> EXERCISE MATERIALS
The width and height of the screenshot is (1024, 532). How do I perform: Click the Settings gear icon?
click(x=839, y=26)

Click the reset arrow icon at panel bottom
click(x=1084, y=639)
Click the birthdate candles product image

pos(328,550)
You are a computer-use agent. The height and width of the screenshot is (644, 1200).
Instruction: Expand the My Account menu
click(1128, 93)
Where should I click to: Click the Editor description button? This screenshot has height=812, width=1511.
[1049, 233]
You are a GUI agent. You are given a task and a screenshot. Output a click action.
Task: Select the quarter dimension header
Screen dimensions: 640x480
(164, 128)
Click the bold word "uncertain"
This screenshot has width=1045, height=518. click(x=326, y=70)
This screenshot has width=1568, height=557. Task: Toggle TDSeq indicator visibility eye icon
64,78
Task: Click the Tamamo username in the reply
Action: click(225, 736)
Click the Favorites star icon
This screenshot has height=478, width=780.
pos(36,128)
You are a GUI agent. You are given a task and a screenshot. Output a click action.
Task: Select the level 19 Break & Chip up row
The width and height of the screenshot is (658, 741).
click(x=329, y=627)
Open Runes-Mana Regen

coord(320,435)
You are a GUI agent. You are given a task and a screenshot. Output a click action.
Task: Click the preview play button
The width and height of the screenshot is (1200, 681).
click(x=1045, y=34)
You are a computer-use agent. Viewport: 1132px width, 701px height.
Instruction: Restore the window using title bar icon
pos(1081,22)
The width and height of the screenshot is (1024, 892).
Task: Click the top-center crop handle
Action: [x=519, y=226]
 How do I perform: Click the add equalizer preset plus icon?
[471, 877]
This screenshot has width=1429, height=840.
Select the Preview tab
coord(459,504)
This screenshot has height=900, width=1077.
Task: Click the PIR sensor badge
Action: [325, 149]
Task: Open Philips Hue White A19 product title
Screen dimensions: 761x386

> WHAT THIS TASK INVOLVES
Reproduce all of the items above verbatim, line for line.

> THE ANSWER
The width and height of the screenshot is (1024, 532). How do I perform: Click the Settings gear icon?
click(x=839, y=26)

Click the reset arrow icon at panel bottom
click(x=1084, y=639)
Click the birthdate candles product image

pos(328,550)
You are a computer-use agent. The height and width of the screenshot is (644, 1200).
Instruction: Expand the My Account menu
click(1128, 93)
Where should I click to: Click the Editor description button? This screenshot has height=812, width=1511.
[1049, 233]
You are a GUI agent. You are given a task and a screenshot. Output a click action.
Task: Select the quarter dimension header
Screen dimensions: 640x480
(164, 128)
Click the bold word "uncertain"
This screenshot has width=1045, height=518. click(x=326, y=70)
This screenshot has width=1568, height=557. Task: Toggle TDSeq indicator visibility eye icon
64,78
Task: Click the Tamamo username in the reply
Action: click(225, 736)
Click the Favorites star icon
This screenshot has height=478, width=780.
pos(36,128)
You are a GUI agent. You are given a task and a screenshot. Output a click action.
Task: Select the level 19 Break & Chip up row
The width and height of the screenshot is (658, 741).
click(x=329, y=627)
Open Runes-Mana Regen

coord(320,435)
You are a GUI agent. You are given a task and a screenshot. Output a click action.
Task: Click the preview play button
The width and height of the screenshot is (1200, 681).
click(x=1045, y=34)
You are a computer-use agent. Viewport: 1132px width, 701px height.
Instruction: Restore the window using title bar icon
pos(1081,22)
The width and height of the screenshot is (1024, 892).
Task: Click the top-center crop handle
Action: [x=519, y=226]
 How do I perform: Click the add equalizer preset plus icon?
[471, 877]
This screenshot has width=1429, height=840.
Select the Preview tab
coord(459,504)
This screenshot has height=900, width=1077.
Task: Click the PIR sensor badge
Action: [325, 149]
Task: Open Philips Hue White A19 product title
Screen dimensions: 761x386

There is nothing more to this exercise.